Os refutacionistas consideram a indução como uma simples muleta
psicológica: observações repetidas não induzem a
formulação de uma lei natural, mas antes a crença de que
tal lei foi encontrada. Para um refutacionista só o conforto psicológico
dado pela indução pode explicar o facto de continuarem a existir
defensores da mesma.
O refutacionismo tem profundas implicações em relação
ao Método Científico. Este processo encoraja uma abordagem
que considere múltiplas hipóteses e a procura de testes que permitam
decidir entre hipóteses concorrentes através da falsificação
de uma delas.

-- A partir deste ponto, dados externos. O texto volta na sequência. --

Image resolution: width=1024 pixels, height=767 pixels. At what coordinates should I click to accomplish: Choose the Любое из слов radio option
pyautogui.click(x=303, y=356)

Uma vez que a falsificação é o objectivo,
este processo tende a despersonalizar as teorias. Isto é positivo por
evitar os viéses inerentes à afectividade do cientista em relação
às suas próprias teorias.
Muitos outros autores se
dedicaram a esta questão na procura incessante de dar um enquadramento
lógico à ciência e ao Método Científico.
Destacam-se as ideias de Thomas Khun (1962) sobre o papel da comunidade científica
na determinação da validade das teorias científicas e a
sua descrição da evolução da ciência, através
do confronto entre paradigmas, e a existência de quebras epistemológicas
entre dois paradigmas concorrentes.
De grande importância são, também, as ideias propostas por
Thomas Bayes (1764), que, tal como o refutacionismo, vê o conhecimento
como intrinsecamente incerto, mas foca a sua atenção, não
na verdade deste, mas no conhecimento em si. De modo muito simplificado, Bayes
defende que se conseguirmos atribuir um determinado grau de certeza às
premissas de onde parte o argumento válido (prior probability, probabilidade
antecedente ou probabilidade pré-teste), então poderemos usar
a teoria das probabilidades para atribuir uma probabilidade de certeza para
a conclusão assim obtida (posterior probability, probabilidade posterior
ou probabilidade pós-teste), e esta certeza será uma consequência
lógica das certezas originais. A proposta de Bayes constitui uma tentativa
construtiva de lidar com o dilema da incerteza inerente à ciência
e consegue, mesmo, propôr uma maneira de quantificar os limites dessa incerteza.